文章目录
- 前言
- 一、串口传图顶层系统设计框图
- 二、各模块说明
- 三、uart_ddr3_native_tft
- 四、 uart_ddr3_native_tft仿真模块
- 五、fifo_ddr3_native_fifo 模块
- 六、fifo_ddr3_native_fifo 仿真模块
- 七、传图展示
前言
结合串口接收模块和 tft 显示屏控制模块,设计一个基于 DDR3—Native接口的串口传图帧缓存系统。
提示:以下是本篇文章正文内容,下面案例可供参考
一、串口传图顶层系统设计框图
二、各模块说明
(1)uart_byte_rx 模块:负责串口图像数据的接收,该模块的设计前面章节已经有讲(可参考串口接收)。
(2)bit8_trans_bit16 模块:将串口接收的每两个 8bit 数据转换成一个 16bit 数据(图像数据是 16bit 的 RGB565 的数据,电脑是通过串口将一个像素点数据分两次发送到 FPGA,FPGA 需将串口接收数据重组成 16bit 的图像数据),实现过程相对比较简单(可参考8_trans_16)。
(3)disp_driver 模块:tft 屏显示驱动控制,对缓存在 DDR3 中的图像数据进行显示(可参考VGA成像原理)。
(4)wr_ddr3_fifo 模块:使用的 FIFO IP ,主要用于写入 DDR3 数据的缓存、解决数
据跨时钟域以及数据位宽的转换(IP生成参考 IP生成 )。
(5)rd_ddr3_fifo 模块:使用的 FIFO IP ,主要用于读出 DDR3 数据的缓存、解决数据
跨时钟域以及数据位宽的转换(IP生成参考 IP生成 )。
(6)fifo_ddr3_native_fifo 模块:主要是用于接口的转换,将 MIG IP 的Native接口换成与 FIFO
对接的接口(可参考第五节 )。
(7)mig_7series_native 模块: DDR3 控制器,使用的 Memory Interface Generator(MIG 7
Series)IP(可参考 DDR3 控制器 MIG IP 详解完整版 )。
(8)pll 模块:上述各个模块所需时钟的产生,使用 PLL IP。除去使用 IP 和前面章节讲过的模块外,还需要设计的模块包括 bit8_trans_bit16 模块和fifo_ddr3_native_fifo 模块(IP生成在下方有介绍)。
(9)顶层模块uart_ddr3_native_tft,用于实现上述模块的转换与连接(参考第三节)。
三、uart_ddr3_native_tft
该模块主要作用是串联其他模块,完成传图过程。其中个模块对应的介绍均在第二节后附有连接,以供参考。

**记录数据:**
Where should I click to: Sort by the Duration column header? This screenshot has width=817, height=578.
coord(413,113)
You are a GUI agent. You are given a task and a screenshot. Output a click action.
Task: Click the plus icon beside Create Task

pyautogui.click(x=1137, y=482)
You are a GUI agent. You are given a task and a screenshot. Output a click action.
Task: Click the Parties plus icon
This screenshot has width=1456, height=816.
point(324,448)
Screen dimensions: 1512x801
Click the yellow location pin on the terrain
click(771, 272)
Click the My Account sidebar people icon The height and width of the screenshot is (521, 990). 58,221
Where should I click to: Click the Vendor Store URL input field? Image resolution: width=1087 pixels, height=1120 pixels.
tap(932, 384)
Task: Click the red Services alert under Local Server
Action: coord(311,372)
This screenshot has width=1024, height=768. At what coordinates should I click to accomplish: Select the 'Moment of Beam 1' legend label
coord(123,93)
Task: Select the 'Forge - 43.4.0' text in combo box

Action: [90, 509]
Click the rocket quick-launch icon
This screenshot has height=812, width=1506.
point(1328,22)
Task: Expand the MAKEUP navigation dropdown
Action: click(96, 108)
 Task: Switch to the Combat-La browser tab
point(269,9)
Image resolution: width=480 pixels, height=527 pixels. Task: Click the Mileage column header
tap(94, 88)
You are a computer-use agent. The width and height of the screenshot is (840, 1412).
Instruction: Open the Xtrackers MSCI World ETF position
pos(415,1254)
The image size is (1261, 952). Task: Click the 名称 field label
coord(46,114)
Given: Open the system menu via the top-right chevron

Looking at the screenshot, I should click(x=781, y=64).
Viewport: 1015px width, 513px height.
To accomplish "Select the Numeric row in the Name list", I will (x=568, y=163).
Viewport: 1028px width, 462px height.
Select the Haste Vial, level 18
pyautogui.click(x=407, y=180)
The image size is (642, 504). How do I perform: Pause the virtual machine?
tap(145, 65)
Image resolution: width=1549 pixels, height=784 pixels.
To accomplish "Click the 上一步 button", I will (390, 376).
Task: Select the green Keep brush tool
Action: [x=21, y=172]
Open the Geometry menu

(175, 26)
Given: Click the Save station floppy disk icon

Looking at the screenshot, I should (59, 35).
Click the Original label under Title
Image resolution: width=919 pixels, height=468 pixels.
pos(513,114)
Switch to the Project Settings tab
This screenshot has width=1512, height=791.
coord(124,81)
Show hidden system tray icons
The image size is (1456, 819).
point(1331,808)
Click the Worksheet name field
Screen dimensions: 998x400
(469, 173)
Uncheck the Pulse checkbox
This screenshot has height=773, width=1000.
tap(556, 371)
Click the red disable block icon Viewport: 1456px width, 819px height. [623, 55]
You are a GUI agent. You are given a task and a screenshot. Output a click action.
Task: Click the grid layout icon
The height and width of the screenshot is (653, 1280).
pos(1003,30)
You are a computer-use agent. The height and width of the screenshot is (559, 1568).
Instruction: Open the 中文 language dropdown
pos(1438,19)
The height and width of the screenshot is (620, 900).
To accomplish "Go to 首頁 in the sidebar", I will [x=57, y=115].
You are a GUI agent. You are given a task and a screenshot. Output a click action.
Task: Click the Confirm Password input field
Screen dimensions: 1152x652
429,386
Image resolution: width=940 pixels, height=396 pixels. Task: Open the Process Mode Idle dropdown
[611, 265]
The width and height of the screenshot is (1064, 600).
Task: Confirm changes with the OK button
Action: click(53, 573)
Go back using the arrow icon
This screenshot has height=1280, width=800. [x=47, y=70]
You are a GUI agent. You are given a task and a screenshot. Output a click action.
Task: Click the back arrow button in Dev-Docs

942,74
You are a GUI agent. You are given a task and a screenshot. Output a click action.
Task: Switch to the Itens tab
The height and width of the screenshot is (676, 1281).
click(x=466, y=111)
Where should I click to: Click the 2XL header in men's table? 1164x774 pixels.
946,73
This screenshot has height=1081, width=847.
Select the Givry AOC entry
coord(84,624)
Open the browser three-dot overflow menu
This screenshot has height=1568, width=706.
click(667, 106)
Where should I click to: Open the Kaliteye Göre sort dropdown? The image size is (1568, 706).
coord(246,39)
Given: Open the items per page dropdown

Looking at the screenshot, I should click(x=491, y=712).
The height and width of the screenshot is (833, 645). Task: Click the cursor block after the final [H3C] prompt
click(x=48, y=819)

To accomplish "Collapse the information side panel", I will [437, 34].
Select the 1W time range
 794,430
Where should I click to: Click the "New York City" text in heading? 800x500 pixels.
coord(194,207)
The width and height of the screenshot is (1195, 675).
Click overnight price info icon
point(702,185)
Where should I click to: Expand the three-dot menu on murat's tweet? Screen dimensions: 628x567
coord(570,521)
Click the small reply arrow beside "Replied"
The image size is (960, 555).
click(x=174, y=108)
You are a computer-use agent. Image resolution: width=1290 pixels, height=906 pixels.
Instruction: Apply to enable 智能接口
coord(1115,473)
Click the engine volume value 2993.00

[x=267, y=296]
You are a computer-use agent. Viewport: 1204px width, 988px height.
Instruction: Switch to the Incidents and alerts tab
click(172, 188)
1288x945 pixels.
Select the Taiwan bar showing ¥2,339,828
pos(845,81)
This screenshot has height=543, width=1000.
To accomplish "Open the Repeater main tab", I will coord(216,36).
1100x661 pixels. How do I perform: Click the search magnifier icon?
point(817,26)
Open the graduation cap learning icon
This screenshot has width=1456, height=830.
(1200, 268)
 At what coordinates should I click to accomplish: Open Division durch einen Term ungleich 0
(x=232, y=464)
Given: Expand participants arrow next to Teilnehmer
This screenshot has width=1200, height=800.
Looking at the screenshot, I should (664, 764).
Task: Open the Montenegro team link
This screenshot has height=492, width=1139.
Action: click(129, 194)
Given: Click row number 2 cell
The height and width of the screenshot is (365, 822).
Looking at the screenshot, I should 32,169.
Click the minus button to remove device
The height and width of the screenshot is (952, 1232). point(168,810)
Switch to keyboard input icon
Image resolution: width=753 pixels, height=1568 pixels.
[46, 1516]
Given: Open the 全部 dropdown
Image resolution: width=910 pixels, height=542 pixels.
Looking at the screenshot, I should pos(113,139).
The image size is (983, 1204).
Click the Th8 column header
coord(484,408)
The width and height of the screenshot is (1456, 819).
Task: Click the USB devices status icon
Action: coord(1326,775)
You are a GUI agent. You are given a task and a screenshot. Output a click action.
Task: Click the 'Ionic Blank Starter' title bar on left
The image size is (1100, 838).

**待办任务:**
• a. 文档节选中哪些模块说明使用了 IP？请列出全部模块名称。
• b. 根据文档节选，bit8_trans_bit16 模块为什么要把串口接收的两个 8bit 数据合成一个 16bit 数据？请用一到三句话回答。
这些记录另有出处。

**各题答案:**
• a. wr_ddr3_fifo、rd_ddr3_fifo、mig_7series_native、pll

• b. 图像数据是 16bit 的 RGB565 数据，而电脑通过串口把一个像素点的数据分两次发送到 FPGA。因此 FPGA 需要把串口接收的数据重组成 16bit 的图像数据。